What to work on => Exactly as written, retype the lines that run from the line holding "How do I perform: Select" through the end of the records below. Do not include pictures.

Entries supplied =>
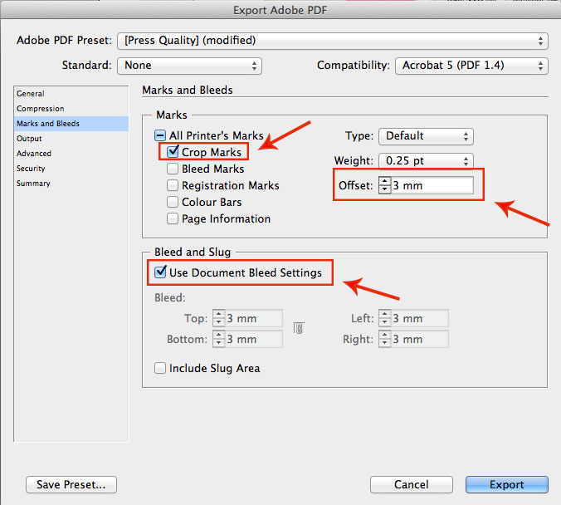Click the Bottom bleed stepper arrows

click(x=218, y=339)
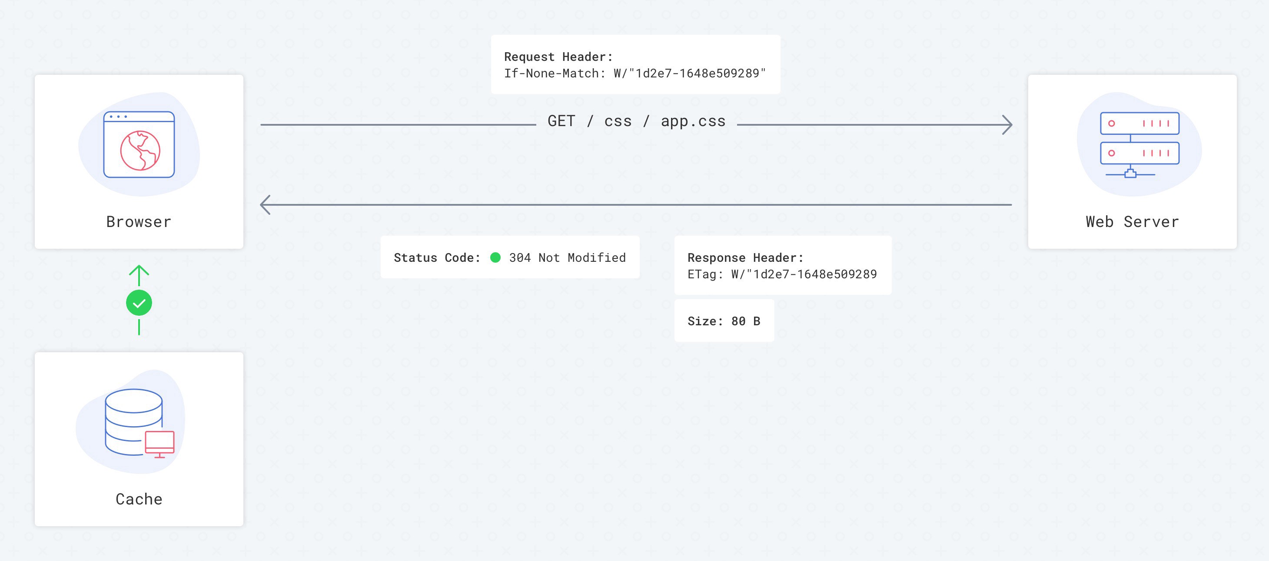
Task: Click the red monitor on cache icon
Action: [x=160, y=444]
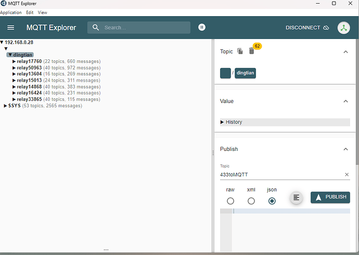The width and height of the screenshot is (359, 255).
Task: Choose the xml payload format
Action: click(251, 201)
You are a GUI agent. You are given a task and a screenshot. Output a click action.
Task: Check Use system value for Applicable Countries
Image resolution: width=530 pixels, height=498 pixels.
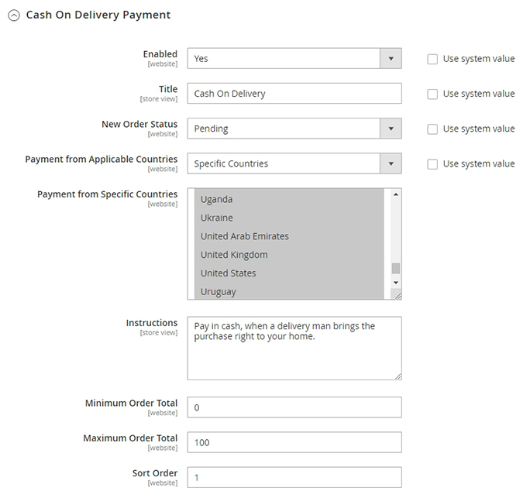click(432, 164)
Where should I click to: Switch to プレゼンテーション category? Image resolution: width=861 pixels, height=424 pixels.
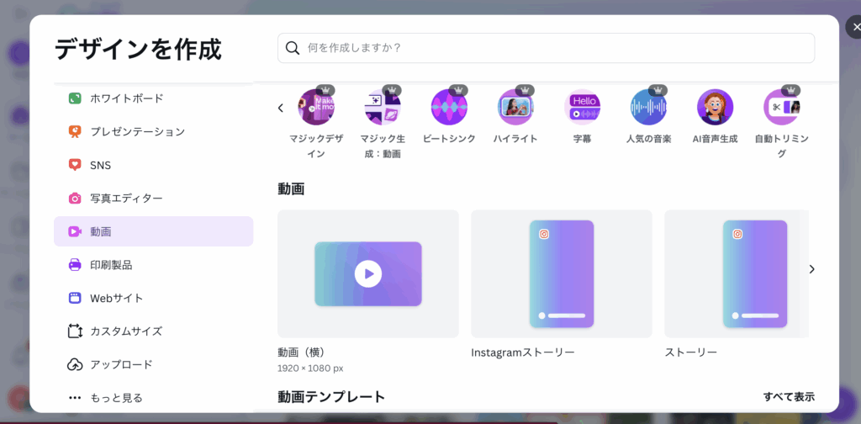pos(137,131)
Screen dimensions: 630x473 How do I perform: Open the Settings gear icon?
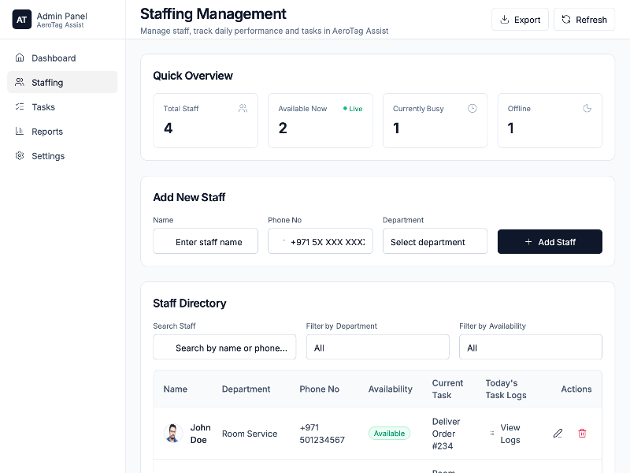click(20, 155)
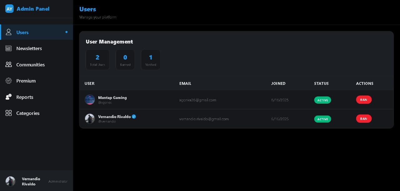Image resolution: width=400 pixels, height=191 pixels.
Task: Click the Newsletters icon in sidebar
Action: [x=9, y=49]
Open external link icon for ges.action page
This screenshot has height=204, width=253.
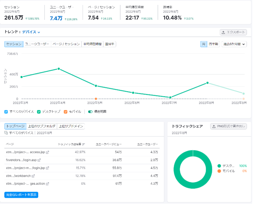47,184
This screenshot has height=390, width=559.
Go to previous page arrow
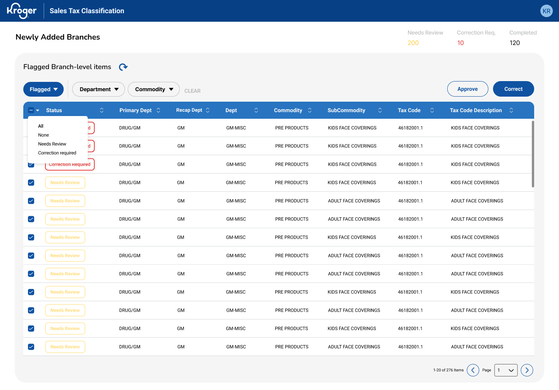pyautogui.click(x=473, y=370)
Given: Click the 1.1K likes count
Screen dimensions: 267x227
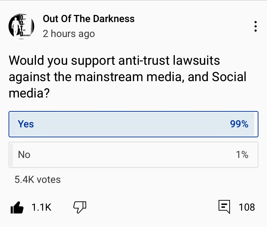Looking at the screenshot, I should pyautogui.click(x=41, y=207).
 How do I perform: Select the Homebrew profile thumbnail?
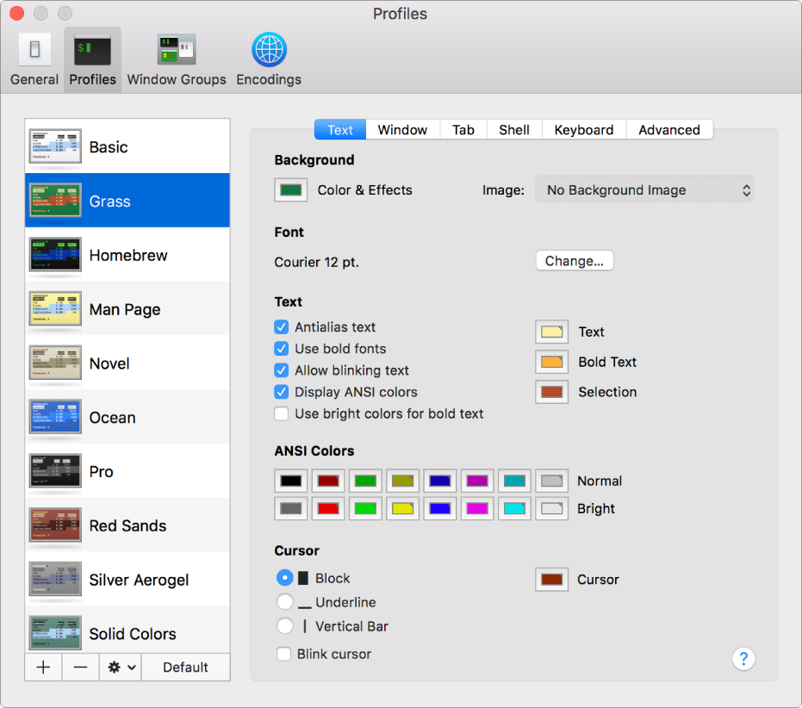coord(55,255)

Finished task =>
 How do I perform: Select the Homebrew profile thumbnail?
coord(55,255)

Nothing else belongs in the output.